Segment Start: Input data
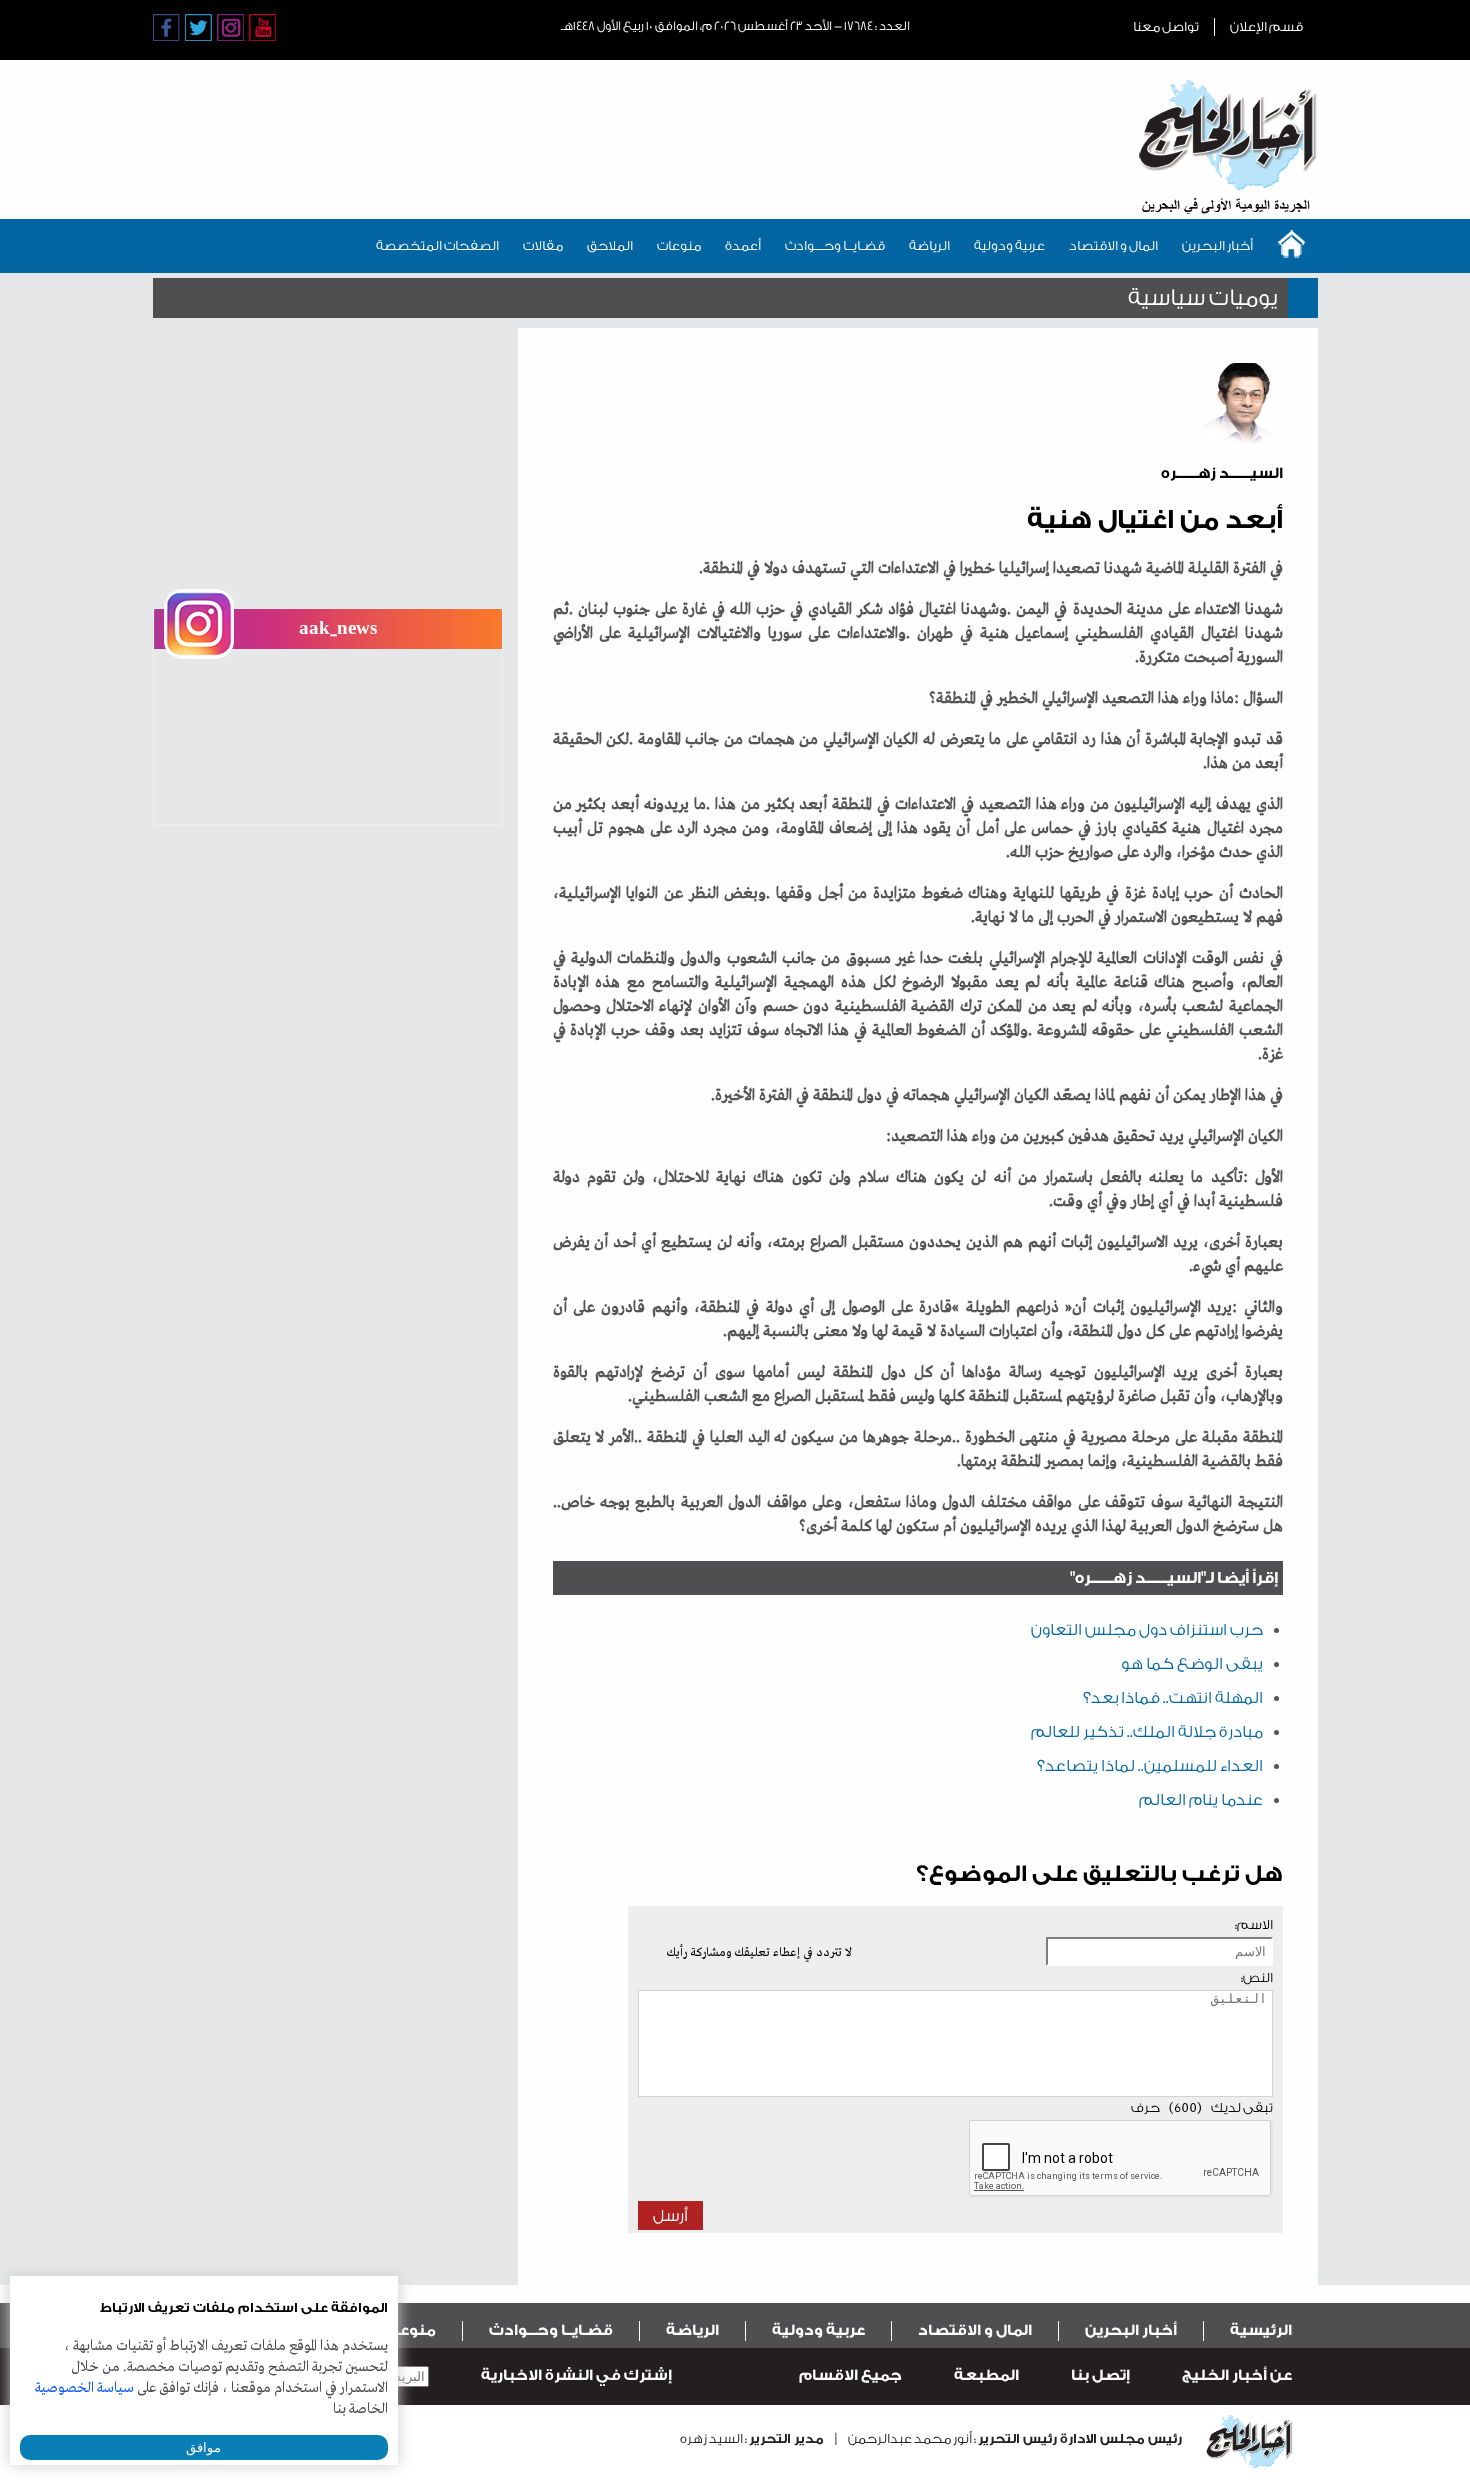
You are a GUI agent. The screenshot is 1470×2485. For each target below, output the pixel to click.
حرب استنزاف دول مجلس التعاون (1147, 1630)
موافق (203, 2447)
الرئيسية (1261, 2330)
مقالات (543, 245)
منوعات (679, 245)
Segment End: Input data
*Work item*. Output the listing exactly. Leave out any image.

*Solution for this problem*.
You are a GUI agent. The screenshot is 1470×2485. For each target below, output the pixel to click.
حرب استنزاف دول مجلس التعاون (1147, 1630)
موافق (203, 2447)
الرئيسية (1261, 2330)
مقالات (543, 245)
منوعات (679, 245)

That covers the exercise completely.